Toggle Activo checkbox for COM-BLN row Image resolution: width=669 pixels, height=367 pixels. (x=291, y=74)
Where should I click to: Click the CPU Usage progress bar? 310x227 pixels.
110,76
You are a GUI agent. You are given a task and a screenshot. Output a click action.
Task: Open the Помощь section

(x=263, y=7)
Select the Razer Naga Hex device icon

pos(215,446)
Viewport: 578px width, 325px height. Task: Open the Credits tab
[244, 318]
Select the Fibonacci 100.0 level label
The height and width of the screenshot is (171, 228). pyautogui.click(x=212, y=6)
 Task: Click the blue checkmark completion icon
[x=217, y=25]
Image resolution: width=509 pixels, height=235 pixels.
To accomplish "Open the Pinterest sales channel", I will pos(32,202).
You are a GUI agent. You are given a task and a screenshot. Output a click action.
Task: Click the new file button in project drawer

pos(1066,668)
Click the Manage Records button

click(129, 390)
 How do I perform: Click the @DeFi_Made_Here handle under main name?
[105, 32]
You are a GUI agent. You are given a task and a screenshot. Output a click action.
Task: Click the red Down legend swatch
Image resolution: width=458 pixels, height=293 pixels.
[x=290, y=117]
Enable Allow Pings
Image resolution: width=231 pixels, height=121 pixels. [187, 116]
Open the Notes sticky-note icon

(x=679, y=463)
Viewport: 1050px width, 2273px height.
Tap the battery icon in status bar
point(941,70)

_____

**TASK REQUIREMENTS:** Retype every line of the data, keeping each one exactly as it is.

**ANSWER SECTION:**
Toggle Activo checkbox for COM-BLN row Image resolution: width=669 pixels, height=367 pixels. (x=291, y=74)
Where should I click to: Click the CPU Usage progress bar? 310x227 pixels.
110,76
You are a GUI agent. You are given a task and a screenshot. Output a click action.
Task: Open the Помощь section

(x=263, y=7)
Select the Razer Naga Hex device icon

pos(215,446)
Viewport: 578px width, 325px height. Task: Open the Credits tab
[244, 318]
Select the Fibonacci 100.0 level label
The height and width of the screenshot is (171, 228). pyautogui.click(x=212, y=6)
 Task: Click the blue checkmark completion icon
[x=217, y=25]
Image resolution: width=509 pixels, height=235 pixels.
To accomplish "Open the Pinterest sales channel", I will pos(32,202).
You are a GUI agent. You are given a task and a screenshot. Output a click action.
Task: Click the new file button in project drawer

pos(1066,668)
Click the Manage Records button

click(129, 390)
 How do I perform: Click the @DeFi_Made_Here handle under main name?
[105, 32]
You are a GUI agent. You are given a task and a screenshot. Output a click action.
Task: Click the red Down legend swatch
Image resolution: width=458 pixels, height=293 pixels.
[x=290, y=117]
Enable Allow Pings
Image resolution: width=231 pixels, height=121 pixels. [187, 116]
Open the Notes sticky-note icon

(x=679, y=463)
Viewport: 1050px width, 2273px height.
Tap the battery icon in status bar
point(941,70)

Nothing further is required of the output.